By now you’ve made an impact and have grabbed your user’s attention, but now they want more. You need to give it to them and keep that attention.

The most important thing here, as far as design is concerned, is that you want to avoid additional non-essential design elements or any content obfuscation. Your user has visited your website for a specific reason. Making sure that you can clear the path for user self-discovery is essential.

Current trends tend to be to make articles or content as simple as possible, text-only treatments accompanied by subtle design elements to avoid confusion.

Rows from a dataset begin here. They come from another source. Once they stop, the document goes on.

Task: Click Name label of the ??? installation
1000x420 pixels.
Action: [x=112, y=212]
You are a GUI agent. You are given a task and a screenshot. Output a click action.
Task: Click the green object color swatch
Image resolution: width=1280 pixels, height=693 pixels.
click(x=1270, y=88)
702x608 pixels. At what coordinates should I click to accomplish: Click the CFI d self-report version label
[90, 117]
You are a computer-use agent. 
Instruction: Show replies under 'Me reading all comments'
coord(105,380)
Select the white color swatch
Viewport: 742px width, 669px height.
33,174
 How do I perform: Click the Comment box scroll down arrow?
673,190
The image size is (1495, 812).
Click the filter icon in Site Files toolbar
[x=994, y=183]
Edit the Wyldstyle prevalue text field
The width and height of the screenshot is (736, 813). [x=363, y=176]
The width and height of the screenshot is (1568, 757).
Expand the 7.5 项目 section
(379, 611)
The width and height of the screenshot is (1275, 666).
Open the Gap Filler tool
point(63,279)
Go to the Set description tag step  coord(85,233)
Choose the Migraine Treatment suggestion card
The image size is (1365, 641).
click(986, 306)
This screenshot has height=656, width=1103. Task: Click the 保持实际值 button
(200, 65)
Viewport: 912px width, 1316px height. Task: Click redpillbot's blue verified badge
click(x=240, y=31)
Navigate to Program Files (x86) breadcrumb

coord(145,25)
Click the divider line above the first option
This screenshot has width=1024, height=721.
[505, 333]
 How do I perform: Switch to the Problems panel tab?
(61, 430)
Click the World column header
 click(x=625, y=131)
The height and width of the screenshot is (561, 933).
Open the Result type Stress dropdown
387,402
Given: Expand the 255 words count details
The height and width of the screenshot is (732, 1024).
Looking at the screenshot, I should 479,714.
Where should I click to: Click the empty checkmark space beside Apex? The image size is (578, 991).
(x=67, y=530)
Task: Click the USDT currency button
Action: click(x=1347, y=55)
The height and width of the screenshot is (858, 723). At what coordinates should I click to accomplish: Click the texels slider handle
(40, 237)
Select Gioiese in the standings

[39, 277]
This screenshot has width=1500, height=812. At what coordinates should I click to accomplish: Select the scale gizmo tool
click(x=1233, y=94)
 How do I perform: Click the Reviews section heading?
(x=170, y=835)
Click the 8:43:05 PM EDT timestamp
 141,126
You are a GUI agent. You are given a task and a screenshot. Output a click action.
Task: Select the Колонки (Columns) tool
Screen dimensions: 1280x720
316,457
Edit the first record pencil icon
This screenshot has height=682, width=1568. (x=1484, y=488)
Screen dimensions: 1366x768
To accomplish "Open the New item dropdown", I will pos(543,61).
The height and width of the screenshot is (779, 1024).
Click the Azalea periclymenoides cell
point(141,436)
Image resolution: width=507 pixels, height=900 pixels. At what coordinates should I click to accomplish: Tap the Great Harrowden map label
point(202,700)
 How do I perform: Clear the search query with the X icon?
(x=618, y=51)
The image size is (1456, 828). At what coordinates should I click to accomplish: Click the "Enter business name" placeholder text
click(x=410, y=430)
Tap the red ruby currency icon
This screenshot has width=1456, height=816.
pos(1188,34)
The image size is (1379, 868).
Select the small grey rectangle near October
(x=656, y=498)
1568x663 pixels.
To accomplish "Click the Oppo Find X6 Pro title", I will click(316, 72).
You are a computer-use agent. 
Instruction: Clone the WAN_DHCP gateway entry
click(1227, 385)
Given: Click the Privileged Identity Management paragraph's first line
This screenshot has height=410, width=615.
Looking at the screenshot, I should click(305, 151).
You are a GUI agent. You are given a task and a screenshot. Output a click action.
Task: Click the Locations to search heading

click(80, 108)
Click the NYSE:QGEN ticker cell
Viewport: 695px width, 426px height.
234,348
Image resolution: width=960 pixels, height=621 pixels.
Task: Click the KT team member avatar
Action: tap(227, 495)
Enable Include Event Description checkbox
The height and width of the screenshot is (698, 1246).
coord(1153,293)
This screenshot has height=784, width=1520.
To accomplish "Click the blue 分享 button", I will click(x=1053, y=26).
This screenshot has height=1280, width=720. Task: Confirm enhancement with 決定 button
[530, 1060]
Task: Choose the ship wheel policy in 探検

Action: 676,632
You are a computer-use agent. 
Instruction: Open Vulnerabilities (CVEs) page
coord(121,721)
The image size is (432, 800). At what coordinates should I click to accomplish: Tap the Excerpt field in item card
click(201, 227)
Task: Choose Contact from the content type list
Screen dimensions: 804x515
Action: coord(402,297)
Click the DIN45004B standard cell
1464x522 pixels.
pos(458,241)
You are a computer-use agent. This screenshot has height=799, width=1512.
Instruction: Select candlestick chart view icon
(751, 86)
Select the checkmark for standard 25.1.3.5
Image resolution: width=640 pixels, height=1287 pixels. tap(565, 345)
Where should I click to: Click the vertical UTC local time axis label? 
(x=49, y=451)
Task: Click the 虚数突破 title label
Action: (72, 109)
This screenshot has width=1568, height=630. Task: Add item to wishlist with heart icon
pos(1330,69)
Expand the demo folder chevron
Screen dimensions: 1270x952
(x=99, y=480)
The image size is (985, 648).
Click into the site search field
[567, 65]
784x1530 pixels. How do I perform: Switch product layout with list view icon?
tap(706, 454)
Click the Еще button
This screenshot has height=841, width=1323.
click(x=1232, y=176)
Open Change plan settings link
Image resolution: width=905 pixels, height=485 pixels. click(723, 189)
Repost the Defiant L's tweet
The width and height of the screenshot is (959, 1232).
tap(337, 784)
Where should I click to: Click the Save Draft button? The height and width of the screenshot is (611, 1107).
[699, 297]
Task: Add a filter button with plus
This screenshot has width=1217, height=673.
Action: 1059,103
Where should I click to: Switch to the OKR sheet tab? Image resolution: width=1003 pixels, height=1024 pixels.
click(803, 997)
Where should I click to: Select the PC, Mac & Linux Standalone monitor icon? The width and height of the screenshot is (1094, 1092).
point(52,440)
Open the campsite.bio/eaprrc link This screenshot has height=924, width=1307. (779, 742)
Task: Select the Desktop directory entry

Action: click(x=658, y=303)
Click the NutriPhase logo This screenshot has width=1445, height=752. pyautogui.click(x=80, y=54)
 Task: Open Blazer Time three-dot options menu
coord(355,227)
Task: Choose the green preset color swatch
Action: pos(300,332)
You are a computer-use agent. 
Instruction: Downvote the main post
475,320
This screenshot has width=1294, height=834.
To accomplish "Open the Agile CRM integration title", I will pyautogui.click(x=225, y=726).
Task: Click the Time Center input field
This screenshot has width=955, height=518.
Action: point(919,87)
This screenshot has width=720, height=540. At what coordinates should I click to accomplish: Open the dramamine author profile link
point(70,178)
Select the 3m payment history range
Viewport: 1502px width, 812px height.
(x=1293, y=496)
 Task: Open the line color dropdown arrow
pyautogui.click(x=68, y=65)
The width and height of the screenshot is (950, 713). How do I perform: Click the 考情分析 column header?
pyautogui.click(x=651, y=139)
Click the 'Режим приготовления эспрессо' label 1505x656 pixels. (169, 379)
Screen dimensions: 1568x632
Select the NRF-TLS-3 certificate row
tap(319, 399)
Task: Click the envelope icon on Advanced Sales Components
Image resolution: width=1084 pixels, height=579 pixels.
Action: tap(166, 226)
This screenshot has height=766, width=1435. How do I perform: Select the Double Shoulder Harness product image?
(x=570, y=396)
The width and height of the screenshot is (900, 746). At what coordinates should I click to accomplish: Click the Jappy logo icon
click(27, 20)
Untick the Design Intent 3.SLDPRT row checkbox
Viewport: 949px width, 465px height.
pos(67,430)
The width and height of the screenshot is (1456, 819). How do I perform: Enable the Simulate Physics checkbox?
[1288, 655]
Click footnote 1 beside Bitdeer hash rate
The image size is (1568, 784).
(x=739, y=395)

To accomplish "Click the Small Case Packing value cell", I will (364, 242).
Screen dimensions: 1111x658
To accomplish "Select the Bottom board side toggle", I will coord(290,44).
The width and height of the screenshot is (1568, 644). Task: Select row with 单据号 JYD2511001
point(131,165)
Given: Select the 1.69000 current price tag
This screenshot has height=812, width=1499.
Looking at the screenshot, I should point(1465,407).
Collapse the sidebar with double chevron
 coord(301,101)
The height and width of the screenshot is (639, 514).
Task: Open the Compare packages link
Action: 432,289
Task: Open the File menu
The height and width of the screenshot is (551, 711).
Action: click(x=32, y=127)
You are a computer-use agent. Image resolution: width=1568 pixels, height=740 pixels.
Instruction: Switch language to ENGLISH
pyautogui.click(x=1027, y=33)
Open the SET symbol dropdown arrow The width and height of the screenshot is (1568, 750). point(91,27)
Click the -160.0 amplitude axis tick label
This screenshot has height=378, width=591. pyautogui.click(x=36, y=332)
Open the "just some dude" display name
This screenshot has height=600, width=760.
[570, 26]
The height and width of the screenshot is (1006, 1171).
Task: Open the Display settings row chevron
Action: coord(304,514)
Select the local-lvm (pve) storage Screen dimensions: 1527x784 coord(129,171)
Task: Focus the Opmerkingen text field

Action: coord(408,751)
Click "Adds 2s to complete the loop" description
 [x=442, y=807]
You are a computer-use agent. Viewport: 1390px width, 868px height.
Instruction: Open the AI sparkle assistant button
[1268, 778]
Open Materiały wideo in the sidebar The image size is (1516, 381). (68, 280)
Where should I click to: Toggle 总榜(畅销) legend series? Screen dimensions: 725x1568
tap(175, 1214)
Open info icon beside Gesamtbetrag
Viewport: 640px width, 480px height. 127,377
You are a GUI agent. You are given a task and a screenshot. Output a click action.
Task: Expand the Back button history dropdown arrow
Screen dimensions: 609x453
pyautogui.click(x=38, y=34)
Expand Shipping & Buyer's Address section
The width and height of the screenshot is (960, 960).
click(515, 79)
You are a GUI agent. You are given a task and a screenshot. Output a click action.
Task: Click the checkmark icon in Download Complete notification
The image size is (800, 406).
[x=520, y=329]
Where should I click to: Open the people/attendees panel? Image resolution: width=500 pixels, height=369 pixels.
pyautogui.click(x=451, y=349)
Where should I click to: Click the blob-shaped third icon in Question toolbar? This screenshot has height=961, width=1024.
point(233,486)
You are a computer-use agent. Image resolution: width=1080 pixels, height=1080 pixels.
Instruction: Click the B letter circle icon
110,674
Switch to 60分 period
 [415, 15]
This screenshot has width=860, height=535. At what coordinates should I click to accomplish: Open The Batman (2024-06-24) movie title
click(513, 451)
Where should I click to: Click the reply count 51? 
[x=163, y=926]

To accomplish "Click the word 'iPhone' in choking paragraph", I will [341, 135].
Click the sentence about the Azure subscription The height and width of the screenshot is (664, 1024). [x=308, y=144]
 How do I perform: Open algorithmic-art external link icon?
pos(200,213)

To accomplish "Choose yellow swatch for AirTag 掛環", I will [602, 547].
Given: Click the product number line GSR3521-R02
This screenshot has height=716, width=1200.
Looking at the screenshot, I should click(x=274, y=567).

Keeping the user’s field of vision free of ads or additional information is important.

Analytics can help determine what people are looking for based on your company, but an article, title, published date, author, and content are probably the only things you’d want in view once you have a user’s attention.

And as we start to clean up that user experience, we find ourselves in need of ways to get users more engaged. Sidebars used to be commonplace and usually come pre-packaged with most website platforms, but the trend is to move that “related information” away from the main content and into the footer. Remember, your users will scroll.

Funnel Users

For media publishers, or any company whose website drives conversion in some form, funneling users to accomplish a goal of some kind (a conversion) is one of the most critical aspects informed by good web design and one of the most natural things to overlook when trying to follow current trends or are designing a website refresh. Most of the time people think in terms of “flash” over end goals.

A funnel intends to lead directly to conversion. Conversions, among others, are things like social sharing, signing up for their service, or signing up to receive updates, making a purchase, etc. It could even be clicking links that direct you to another part of the website, providing some other site-specific interaction, or even prompts to disable the ad-blocking software, something that’s growing in popularity (infamy) among modern websites.

Good design serves a purpose, is easy to understand, and allows quick and easy access to conversion, whether you know it or not. Many websites provide persistent signup or sharing interfaces along with easy-to-understand bits of information to aid that decision.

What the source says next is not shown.